* [About this task]
Copy out the full data exactly as given; pictures should not be included.

(Stored items from a collection)
- - - - - - -

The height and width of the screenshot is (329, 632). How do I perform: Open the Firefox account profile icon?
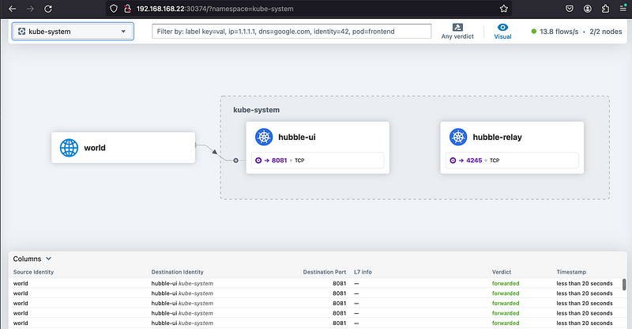coord(587,9)
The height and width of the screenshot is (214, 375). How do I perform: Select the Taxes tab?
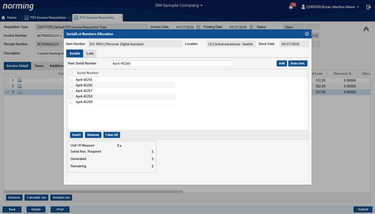click(39, 66)
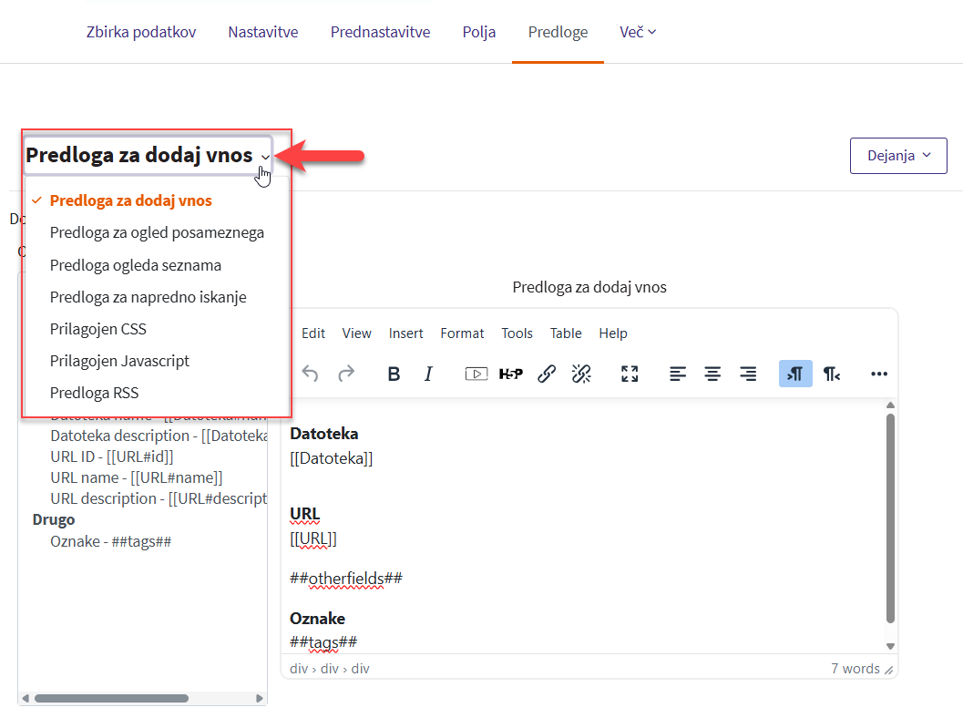Align text to center

(712, 374)
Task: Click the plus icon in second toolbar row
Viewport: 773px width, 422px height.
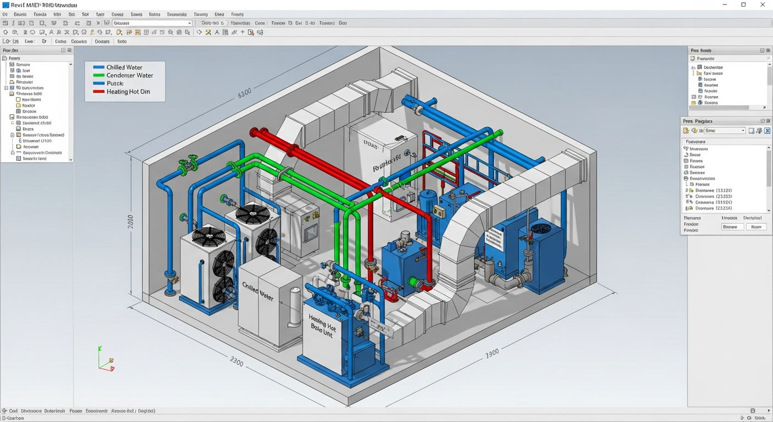Action: pos(243,32)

- - - - - - -

* [Output]
The height and width of the screenshot is (329, 632). How do I perform: Open the Firefox account profile icon?
coord(587,9)
The height and width of the screenshot is (214, 375). How do I perform: Select the Taxes tab?
click(39, 66)
Align text to center

(712, 374)
Task: Click the plus icon in second toolbar row
Viewport: 773px width, 422px height.
Action: pos(243,32)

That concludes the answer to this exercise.